A Farewell to Gabo and Mercedes by Rodrigo Garcia.

This book came today and I finished reading it in one sitting, not just because it is a small book but also because I thought it deserved to be read in one go. It’s a book of memories, not an obituary, but it felt like one and an extremely personal one too. Rodrigo Garcia is extremely aware of the thin line he has to tread while writing about the days leading to and after the death of one of the greatest literary geniuses of his century, albeit it’s his father. He knows that ‘whatever he writes concerning his last days can easily find publication, regardless of its quality’.
It was always a given that the death of Marquez would be a public affair and that will be something which the famously private family would have trouble dealing with. However there is one scene which Rodrigo mentions which gives us an insight of how well respected and loved the couple were. On the days leading to Marquez’s demise, there were people always waiting outside his house. The family used to get in and out by a garage gate which was a bit more private. However, on this day that gate was stuck and Mercedes Barcha, Marquez’s wife, had to use the more public front door. ‘As she stepped out of the car, the street fell dead silent in a spontaneous and remarkable show of respect’.
Marquez’s work is not alien to death, misery and darkness. In fact a lot of his books deal with sombre themes. But for someone who writes long winding pages about seemingly trivial stuff, he always wrote death in his stories in sudden and inconspicuous passages; probably like death itself. In one Hundred years of Solitude, he talks a lot about how Jose Arcadio Buendia (the patriarch) was going about during his final days, but then you might miss the sentence which spoke about his death if you were skimming through the novel. In Chronicle of a Death Foretold, the story starts with the death of the character and in the novella everything except the death is meticulously explained. Rodrigo remembers asking his eighty year old father how it’s like being eighty. Marquez replies that he feels that the end is near, and that it makes him immensely sad. While Marquez was researching for his memoir, he found that quite a lot of his friends have died in the recent years and he jokes that, “A lot of people are dying that weren’t dying before.”
I remember sitting in a railway station and reading an article about Marquez’s dementia and how he has a tough time acknowledging that. For him his memories are his raw materials and without them he has nothing to write. There are passages in this book about how he was coming to terms to this cruel truth. At one point he mentions, “I’m losing my memory, but fortunately I forget that I’m losing it”. Another time when his secretary asks him why is he standing alone in the middle of the garden lost in thought he says, “I’m crying but without tears. Don’t you realise that my head is now shit?”.
There is this anecdote about how during Marquez’s memorial the Mexican President mentioned about Mercedes as the widow, which pissed her off. She tells her sons that “I am not a widow. I am me”, and that she would tell the first available journalist that she is planning to re-marry as soon as possible. The books paint a beautiful picture of not just Marquez but Mercedes and how independent and feisty she was, how she loved her life and how strong her opinions were.

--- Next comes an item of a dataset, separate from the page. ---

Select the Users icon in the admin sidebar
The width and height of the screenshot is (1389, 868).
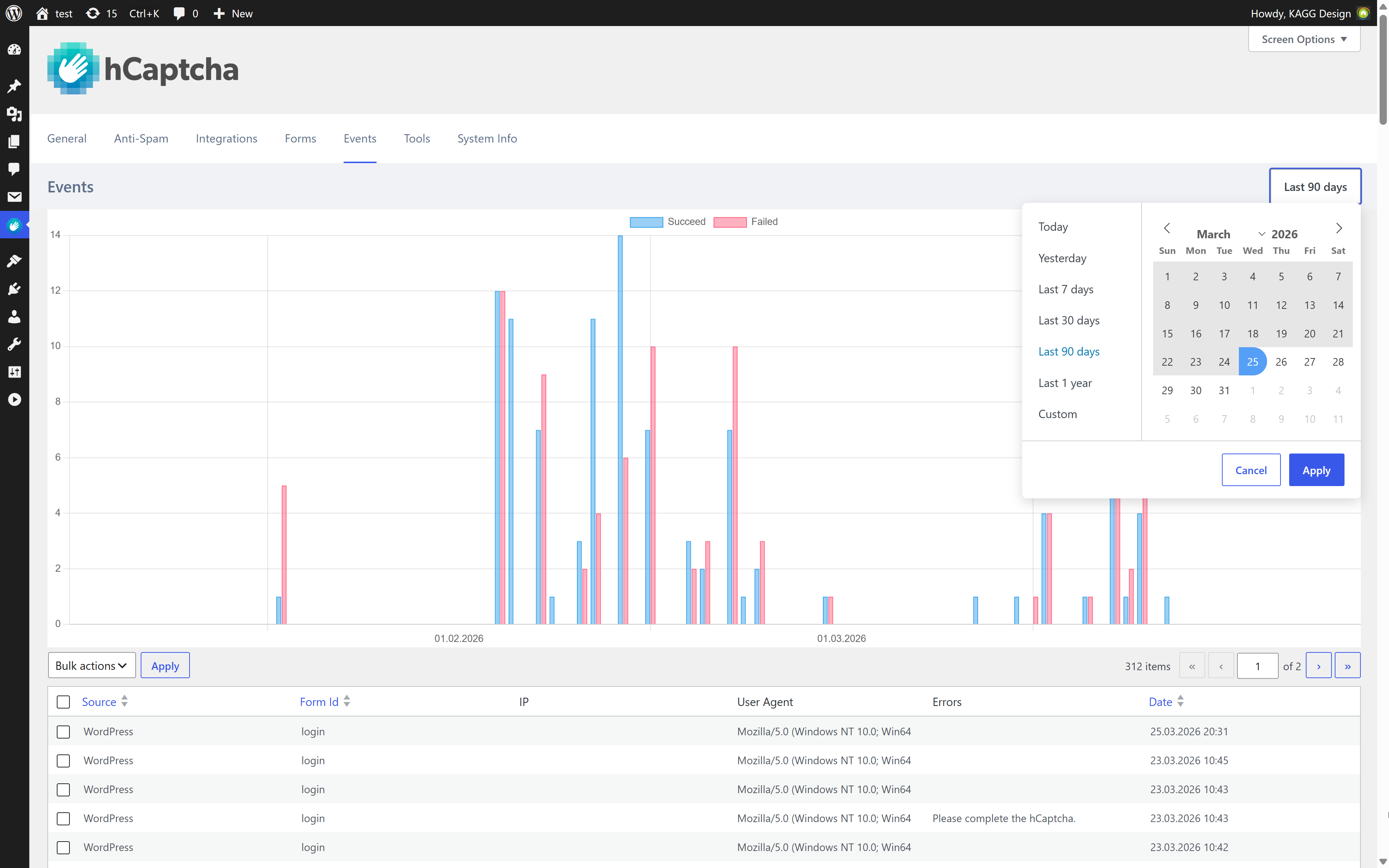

Watching the never ending line of mourners who had come to pay their respect at the memorial, Rodrigo realises that the author belongs not just to the family but also to many many fans (whom his father might have called ‘readers’ and not fans). He is aware that his parents would not have wanted their personal stories to be published. He mentions that he would not be publishing the book until his mother would not be able to read it. Mercedes died in August 2020, the year which Rodrigo calls the year of the plague. As the title suggests this book is not just a farewell to Marquez but to Mercedes too, and in many ways for a son and to most people who knew Marquez and Mercedes, there was no way of telling their story apart, in life and in death.
P.S.:- I always thought a well shot movie is one that which you can pause at any moment and the resultant still image is a well framed photograph. The same goes for a well written book. You open the book and read any random passage and it should be beautiful in itself; and here’s what I found when I opened One Hundred Years of Solitude:
“That night, at dinner, the supposed Aureliano Segundo broke his bread with his right hand and drank his soup with his left. His twin brother, the supposed Jose Arcadio Segundo, broke his bread with his left hand and drank his soup with his right. So precise was their coordination that they did not look like two brothers sitting opposite each other but like a trick with mirrors.”